9 Avril 2008 , Rédigé par Eric George Publié dans #Bible

Prédication du dimanche 6 avril 2008
Actes II, 14 à 33
Luc XXIV, 13 à 25
Cantique 619, 1 et 3
Psaume XVI
Le sort qui m’échoit est délicieux, la part que j’ai reçue est la plus belle. C’est beau comme un spot publicitaire : avec Dieu tu auras tout, le sourire de star du ciné, la belle maison, la décapotable et le top-model qui va avec. Avec Dieu, ma vie est encore plus belle qu’avec l’ami Ricoré. Avec le Seigneur pour ami, tu as le succès, l’argent, la santé, la famille et ta femme, elle revient !
C’est merveilleux mais… et mes soucis si réels, les drames de ma vie, et mes blessures publiques et secrètes, et cette souffrance que je n’arrive même pas à dire, c’est parce que Dieu m’a abandonné ? C’est parce que je ne crois pas assez ? Pas assez bien ? Ou pas assez fort ? Pourquoi cette joie que chante le psalmiste m’est-elle refusée ?
Mais si l’on y regarde de plus près, ce psaume est attribué à David. C’est dans la bouche de David que le psalmiste place cette affirmation : Le sort qui m’échoit est délicieux. Rien de surprenant à cela, me direz vous, comment le roi David, le grand toi d’Israël pourrait-il ne pas se réjouir de son sort ?  On reste donc bien dans la page de publicité. Eh bien, si je lis l’histoire de la vie de David, je me dis que je n’aimerais pas être à sa place, non parce que je suis bien trop paresseux pour endosser les responsabilités royales ou bien trop lâche pour assumer la fonction de chef de guerre, mais tout simplement parce que la vie de David ne me paraît pas être une vie heureuse. C’est une vie de fuite, une vie de mercenaire pour une armée étrangère, c’est une vie de drames : mort de son ami Jonathan, mort du fils de Bethsabée, guerre contre son propre fils, Absalom et meurtre de celui-ci par la main d’un soldat de David. Ce n’est pas vraiment ce que j’appellerais une vie heureuse…. Ainsi, la joie du psalmiste n’est pas celle du bonheur tel que nous l’entendons. Nous ne sommes pas ici devant un portrait « glamour » de la vie du croyant.

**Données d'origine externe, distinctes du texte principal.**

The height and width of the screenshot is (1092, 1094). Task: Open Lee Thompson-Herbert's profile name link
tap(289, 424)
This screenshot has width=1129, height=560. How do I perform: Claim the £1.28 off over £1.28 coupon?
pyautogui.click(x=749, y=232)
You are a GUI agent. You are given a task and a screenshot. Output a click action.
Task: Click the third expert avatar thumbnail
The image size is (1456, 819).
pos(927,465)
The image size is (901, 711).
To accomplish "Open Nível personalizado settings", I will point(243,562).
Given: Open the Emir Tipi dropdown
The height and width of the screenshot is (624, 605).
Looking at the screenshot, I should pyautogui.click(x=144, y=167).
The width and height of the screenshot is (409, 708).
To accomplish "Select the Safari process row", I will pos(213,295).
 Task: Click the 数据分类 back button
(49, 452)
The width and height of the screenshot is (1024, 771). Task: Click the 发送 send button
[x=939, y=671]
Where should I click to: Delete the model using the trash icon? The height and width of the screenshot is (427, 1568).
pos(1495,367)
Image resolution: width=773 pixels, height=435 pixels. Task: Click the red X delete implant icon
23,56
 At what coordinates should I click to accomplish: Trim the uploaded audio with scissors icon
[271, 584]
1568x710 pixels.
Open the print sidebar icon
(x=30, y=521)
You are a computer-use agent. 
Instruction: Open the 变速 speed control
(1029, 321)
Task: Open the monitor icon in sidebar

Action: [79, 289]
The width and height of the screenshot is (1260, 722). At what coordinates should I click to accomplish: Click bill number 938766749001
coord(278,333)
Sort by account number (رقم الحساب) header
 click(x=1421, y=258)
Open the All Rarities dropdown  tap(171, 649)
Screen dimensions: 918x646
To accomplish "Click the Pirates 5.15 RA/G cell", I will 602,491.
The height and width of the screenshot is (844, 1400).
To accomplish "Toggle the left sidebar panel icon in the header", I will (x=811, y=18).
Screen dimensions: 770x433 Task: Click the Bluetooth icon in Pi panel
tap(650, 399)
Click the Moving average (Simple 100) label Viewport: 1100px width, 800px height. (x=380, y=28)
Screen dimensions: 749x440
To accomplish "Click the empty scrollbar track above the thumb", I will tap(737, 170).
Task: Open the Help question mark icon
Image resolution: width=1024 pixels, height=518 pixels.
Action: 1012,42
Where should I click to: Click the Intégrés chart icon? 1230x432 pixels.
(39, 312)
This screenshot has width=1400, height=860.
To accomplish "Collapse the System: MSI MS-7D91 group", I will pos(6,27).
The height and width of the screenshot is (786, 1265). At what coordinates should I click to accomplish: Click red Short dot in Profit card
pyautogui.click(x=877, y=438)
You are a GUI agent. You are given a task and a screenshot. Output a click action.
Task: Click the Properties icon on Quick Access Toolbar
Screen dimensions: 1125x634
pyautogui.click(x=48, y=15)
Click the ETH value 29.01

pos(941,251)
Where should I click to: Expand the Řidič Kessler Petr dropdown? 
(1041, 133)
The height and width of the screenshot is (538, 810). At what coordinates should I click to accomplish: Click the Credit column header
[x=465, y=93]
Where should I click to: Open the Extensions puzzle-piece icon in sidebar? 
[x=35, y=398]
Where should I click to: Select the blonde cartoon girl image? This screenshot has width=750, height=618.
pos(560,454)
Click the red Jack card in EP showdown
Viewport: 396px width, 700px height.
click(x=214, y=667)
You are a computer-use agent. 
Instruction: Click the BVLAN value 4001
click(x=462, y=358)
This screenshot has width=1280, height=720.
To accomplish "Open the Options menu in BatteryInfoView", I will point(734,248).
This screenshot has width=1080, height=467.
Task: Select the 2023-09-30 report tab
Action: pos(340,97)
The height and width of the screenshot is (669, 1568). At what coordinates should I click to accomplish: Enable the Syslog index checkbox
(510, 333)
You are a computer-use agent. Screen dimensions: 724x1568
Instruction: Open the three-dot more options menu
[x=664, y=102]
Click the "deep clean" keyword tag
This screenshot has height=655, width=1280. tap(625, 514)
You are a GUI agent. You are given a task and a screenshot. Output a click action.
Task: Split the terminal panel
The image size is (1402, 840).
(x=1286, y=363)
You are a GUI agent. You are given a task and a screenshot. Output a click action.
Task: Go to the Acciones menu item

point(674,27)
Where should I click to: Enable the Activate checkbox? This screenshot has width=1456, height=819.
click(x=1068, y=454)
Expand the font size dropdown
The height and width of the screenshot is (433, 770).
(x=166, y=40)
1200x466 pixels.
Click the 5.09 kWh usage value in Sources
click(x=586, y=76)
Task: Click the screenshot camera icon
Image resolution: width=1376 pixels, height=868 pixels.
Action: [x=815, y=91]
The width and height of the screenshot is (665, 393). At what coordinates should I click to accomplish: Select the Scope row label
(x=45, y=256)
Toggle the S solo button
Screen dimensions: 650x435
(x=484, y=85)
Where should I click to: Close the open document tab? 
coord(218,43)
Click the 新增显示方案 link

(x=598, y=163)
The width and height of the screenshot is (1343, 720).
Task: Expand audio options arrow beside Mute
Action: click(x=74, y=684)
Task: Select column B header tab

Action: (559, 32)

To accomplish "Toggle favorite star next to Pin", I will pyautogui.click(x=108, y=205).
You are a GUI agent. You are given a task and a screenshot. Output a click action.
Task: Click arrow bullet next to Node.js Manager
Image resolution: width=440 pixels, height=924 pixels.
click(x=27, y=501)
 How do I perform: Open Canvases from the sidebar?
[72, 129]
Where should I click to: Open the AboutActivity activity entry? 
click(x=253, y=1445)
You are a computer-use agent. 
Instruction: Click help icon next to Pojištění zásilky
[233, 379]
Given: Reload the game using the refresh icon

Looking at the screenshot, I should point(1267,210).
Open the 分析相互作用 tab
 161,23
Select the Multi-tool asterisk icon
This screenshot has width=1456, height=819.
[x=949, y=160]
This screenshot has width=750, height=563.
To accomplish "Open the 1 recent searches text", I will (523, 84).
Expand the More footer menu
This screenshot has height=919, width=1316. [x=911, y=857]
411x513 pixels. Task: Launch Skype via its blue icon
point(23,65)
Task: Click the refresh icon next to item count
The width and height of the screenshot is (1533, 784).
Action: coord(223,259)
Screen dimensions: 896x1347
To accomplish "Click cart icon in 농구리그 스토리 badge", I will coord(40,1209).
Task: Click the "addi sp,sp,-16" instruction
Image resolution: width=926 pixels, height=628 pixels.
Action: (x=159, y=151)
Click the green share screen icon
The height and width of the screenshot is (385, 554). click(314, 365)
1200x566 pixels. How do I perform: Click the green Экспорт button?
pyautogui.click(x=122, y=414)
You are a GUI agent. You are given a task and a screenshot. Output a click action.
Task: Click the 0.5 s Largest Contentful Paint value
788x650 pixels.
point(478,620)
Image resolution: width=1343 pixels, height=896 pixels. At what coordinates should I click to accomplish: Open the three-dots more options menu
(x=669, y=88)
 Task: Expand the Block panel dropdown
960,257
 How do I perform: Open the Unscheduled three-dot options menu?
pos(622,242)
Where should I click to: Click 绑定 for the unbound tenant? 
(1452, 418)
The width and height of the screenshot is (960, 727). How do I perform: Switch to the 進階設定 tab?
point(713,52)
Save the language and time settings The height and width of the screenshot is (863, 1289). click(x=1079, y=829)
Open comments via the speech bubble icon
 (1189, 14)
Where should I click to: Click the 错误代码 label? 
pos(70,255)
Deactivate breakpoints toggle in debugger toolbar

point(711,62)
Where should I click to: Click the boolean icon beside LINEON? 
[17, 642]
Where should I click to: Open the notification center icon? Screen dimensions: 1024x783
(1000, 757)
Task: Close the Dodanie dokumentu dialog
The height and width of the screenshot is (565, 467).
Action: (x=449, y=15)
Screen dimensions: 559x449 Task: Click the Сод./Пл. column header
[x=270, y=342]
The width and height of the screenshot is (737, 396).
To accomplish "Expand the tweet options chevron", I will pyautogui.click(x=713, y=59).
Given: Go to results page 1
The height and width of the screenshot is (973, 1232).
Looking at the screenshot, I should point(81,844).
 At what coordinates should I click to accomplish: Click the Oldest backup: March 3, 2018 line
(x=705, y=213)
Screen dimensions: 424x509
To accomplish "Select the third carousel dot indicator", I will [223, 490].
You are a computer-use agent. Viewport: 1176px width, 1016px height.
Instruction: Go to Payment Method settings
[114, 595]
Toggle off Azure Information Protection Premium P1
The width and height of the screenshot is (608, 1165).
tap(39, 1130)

Je crois que pour comprendre la joie du psalmiste, il faut passer par les mystérieux versets 3 et 4 Dans les saints du pays et dans les magnifiques, tout mon plaisir. Leurs ravages sont nombreux, ils se hâtent vers un autre. Je ne verserai pas leur libation de sang.
Je reconnais que c’est un peu obscur. Quelques remarques donc. La proximité en hébreux entre « ravages » et « idoles » et la référence aux libations de sangs montrent que le verset 4 parle de l’idolâtrie. Mais qu’en est-il du verset 3, qui sont ces saints et ses magnifiques. A cause de la structure du psaume, je pense qu’ils correspondent aux attributs (saints  et grands) qu’on donnait aux divinités cananéennes et sont les idoles dénoncées aux versets 4,  le plan du psaume serait donc : confession de foi / rejet des idoles / affirmation de la fidélité de Dieu, e qui me paraît plus naturel que confession de foi (incise sur le peuple de Dieu) rejet des idoles / affirmation de la fidélité de Dieu. Je me rallie donc à l’interprétation de la TOB : Les divinités de cette terre, ces puissances qui me plaisaient tant, augmentent leurs ravages ; on se rue à leur suite. Mais je ne leur offrirai plus de libations de sang, et mes lèvres ne prononceront plus leurs noms.
La joie du psalmiste, bien plus que dans nos images toutes faites du bonheur, est donc dans la fidélité de dieu et dans sa délivrance de l’idolâtrie
Mais qu’est ce que l’idolâtrie ?
Première définition : l’idolâtrie c’est l’adoration d’autres dieux que Dieu. Cette définition ne nous entraîne pas très loin. Sauf à considérer que les religions non chrétiennes ou non abrahamiques sont idolâtres, ce qui se discute, l’idolâtrie n’est plus vraiment répandue dans notre société et ne nous concerne plus beaucoup. J’aurais donc mieux fait de ne pas m’attarder sur ce psaume 16… Mais on peut élargir cette définition.
Deuxième définition: l’idolâtrie, c’est vouer un culte à autre chose que Dieu. Et là, les idoles surgissent de partout, aujourd’hui encore, culte de l’argent, du travail, du moi, culte de la famille, culte du plaisir, du pouvoir et que sais-je encore. Elles sont myriades nos idoles…
J’ouvre une parenthèse : l’idolâtrie n’a rien à voir avec la morale (la morale elle-même peut d’ailleurs être une idole). Nous ne parlons pas ici en terme de c’est bien ou c’est mal : il n’y a aucun mal à attacher une importance immense à sa famille ou à son travail où à sa santé. Seulement, c’est être idolâtre.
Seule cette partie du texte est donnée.